L’essence du journalisme d’enquête, c’est de révéler et de prouver la véracité de faits d’intérêt public. Avoir raison ne suffit pas. On peut très bien avoir raison parce qu’on a deviné ou pressenti la vérité. Le cas échéant, ça n’a rien à voir avec le journalisme. Ce qui distingue le journalisme d’autres formes de communication, c’est le travail de vérification qu’il suppose. On attend avant tout des faits, pas des hypothèses, ni des intuitions.

Le journalisme d’allégation consiste pour sa part à lancer des accusations sans les formuler ouvertement, ou à faire état de rumeurs ou de spéculations, pour ensuite sommer la personne mise en cause de prouver qu’elles sont sans fondement. Le fardeau de la preuve est inversé. Ce n’est pas le journaliste qui prouve que quelque chose s’est produit, c’est la victime qui doit prouver que quelque chose ne s’est pas produit. Si la victime nie, comme c’est souvent le cas, elle n’aide guère sa cause : ses dénégations peuvent être utilisées pour valider la nouvelle en montrant que le journaliste a généreusement livré les « deux côtés de la médaille ». Et à ce stade, en général, il est trop tard, le mal est fait, impossible de remettre le dentifrice dans le tube.

En journalisme d’enquête, le journaliste se mouille sans crainte : il a des faits, des preuves, des réponses; et si les sources sont anonymes, ce qu’elles disent a été vérifié. La victime peut bien nier, c’est son droit, mais elle nie l’évidence. En journalisme d’allégation, le journaliste s’efforce de ne pas se mouiller. Il se cache derrière ses sources, se disant là pour poser des questions troublantes et d’intérêt public, il utilise le conditionnel. Et dans bien des cas, l’histoire n’a pas de suite : les preuves ne se matérialisent pas, même a posteriori.

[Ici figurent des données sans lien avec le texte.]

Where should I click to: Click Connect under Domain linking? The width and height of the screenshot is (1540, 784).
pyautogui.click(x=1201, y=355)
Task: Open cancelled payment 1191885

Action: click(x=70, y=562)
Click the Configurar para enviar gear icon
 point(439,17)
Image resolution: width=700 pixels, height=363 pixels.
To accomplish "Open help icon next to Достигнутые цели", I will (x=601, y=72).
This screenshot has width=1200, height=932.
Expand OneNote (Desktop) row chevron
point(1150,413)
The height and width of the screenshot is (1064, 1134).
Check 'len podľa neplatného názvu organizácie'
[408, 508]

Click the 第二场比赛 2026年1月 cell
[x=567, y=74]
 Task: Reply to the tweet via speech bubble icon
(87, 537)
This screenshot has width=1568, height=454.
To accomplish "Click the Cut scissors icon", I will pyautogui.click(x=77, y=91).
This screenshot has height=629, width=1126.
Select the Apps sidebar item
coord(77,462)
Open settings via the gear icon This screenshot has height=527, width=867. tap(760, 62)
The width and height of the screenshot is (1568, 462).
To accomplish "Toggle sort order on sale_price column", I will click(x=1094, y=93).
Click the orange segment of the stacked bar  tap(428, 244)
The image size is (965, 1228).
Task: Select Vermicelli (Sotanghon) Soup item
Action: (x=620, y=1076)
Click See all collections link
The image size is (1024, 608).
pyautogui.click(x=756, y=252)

Les codes de déontologie journalistique s’entendent. Les sources anonymes, c’est-à-dire celles dont les journalistes cachent l’identité,[2] commandent des précautions. La plus fondamentale de celles-ci est simple : les journalistes doivent s’assurer de la véracité de ce que la source avance, puisque c’est leur crédibilité qui est dans la balance, et non celle de la source. Ils doivent par exemple trouver au moins une autre source, indépendante de la première, qui dit la même chose. Si la démarche est concluante, on convient généralement que l’effort de prouver la véracité de ce qui est allégué a été suffisant, sauf si la question est d’une gravité telle que d’autres sources sont jugées nécessaires. C’était probablement le cas ici, puisque le tout se passait en campagne électorale, et qu’il était raisonnable de craindre que le reportage aurait un impact sur le processus démocratique.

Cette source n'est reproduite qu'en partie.